__Task goal__
Print, exactly as they appear in the listing below, the lines from the line with "Given: Click the Equalization title bar text" to the line with "You are a GUI", with both end lines kept.

__Data records__

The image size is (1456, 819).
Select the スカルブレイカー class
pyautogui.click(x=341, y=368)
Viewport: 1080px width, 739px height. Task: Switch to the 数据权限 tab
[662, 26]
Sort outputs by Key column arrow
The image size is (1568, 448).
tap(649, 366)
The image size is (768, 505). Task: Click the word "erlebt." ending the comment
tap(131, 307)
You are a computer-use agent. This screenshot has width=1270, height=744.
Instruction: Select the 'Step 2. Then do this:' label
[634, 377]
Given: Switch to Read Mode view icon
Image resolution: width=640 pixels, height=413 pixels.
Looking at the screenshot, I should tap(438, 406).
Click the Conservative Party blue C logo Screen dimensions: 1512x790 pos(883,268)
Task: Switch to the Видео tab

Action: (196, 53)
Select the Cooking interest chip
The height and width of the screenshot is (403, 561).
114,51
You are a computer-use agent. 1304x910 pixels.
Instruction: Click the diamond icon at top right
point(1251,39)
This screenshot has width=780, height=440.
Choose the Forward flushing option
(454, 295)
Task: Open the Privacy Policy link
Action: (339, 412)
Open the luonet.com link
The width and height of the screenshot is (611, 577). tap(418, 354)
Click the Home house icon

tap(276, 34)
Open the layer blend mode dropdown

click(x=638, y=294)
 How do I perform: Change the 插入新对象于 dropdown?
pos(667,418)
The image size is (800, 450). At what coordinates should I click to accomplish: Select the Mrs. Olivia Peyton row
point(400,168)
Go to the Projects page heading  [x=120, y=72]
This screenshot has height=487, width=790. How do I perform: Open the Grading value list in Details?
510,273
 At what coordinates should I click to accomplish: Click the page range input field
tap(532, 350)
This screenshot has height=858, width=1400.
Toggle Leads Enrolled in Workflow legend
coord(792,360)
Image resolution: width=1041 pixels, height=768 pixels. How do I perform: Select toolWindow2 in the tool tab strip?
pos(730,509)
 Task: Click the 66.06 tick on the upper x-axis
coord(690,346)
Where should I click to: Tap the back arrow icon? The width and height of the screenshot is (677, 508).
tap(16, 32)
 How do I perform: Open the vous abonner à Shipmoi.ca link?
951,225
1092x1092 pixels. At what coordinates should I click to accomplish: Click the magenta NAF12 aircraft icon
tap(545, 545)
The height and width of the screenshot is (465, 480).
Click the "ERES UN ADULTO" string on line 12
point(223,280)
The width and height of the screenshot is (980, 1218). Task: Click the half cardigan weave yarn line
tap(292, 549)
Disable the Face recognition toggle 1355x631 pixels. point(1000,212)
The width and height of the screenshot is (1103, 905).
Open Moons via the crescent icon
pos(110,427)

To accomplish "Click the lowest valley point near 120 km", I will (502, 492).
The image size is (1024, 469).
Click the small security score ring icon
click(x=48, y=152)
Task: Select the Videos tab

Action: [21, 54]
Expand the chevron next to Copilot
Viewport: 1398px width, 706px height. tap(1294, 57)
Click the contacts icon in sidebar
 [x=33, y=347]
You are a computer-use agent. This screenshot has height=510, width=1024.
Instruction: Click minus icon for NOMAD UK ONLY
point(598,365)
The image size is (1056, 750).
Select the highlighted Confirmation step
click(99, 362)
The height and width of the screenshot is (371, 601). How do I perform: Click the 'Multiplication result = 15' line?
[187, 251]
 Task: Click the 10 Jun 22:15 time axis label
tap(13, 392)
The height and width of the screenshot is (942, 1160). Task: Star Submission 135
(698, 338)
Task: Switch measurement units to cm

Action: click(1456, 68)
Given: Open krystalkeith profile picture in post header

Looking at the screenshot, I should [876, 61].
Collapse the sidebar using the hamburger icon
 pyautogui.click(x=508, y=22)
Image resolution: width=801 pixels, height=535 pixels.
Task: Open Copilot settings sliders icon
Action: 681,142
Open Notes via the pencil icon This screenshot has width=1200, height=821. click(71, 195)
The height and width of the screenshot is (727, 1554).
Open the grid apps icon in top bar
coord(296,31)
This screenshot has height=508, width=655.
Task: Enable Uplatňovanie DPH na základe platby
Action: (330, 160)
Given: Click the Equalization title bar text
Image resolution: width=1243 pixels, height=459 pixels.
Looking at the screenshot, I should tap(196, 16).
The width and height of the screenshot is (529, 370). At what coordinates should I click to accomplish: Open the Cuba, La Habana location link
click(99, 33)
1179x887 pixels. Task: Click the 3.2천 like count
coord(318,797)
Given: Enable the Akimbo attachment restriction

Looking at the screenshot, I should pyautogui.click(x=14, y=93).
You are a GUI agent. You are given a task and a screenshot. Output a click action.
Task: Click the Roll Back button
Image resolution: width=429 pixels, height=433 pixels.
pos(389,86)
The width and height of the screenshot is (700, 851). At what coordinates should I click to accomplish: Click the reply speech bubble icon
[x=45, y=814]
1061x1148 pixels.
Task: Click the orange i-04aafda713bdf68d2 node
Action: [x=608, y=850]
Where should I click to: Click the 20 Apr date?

__Expected answer__
Given: Click the Equalization title bar text
Image resolution: width=1243 pixels, height=459 pixels.
Looking at the screenshot, I should tap(196, 16).
The width and height of the screenshot is (529, 370). At what coordinates should I click to accomplish: Open the Cuba, La Habana location link
click(99, 33)
1179x887 pixels. Task: Click the 3.2천 like count
coord(318,797)
Given: Enable the Akimbo attachment restriction

Looking at the screenshot, I should pyautogui.click(x=14, y=93).
You are a GUI agent. You are given a task and a screenshot. Output a click action.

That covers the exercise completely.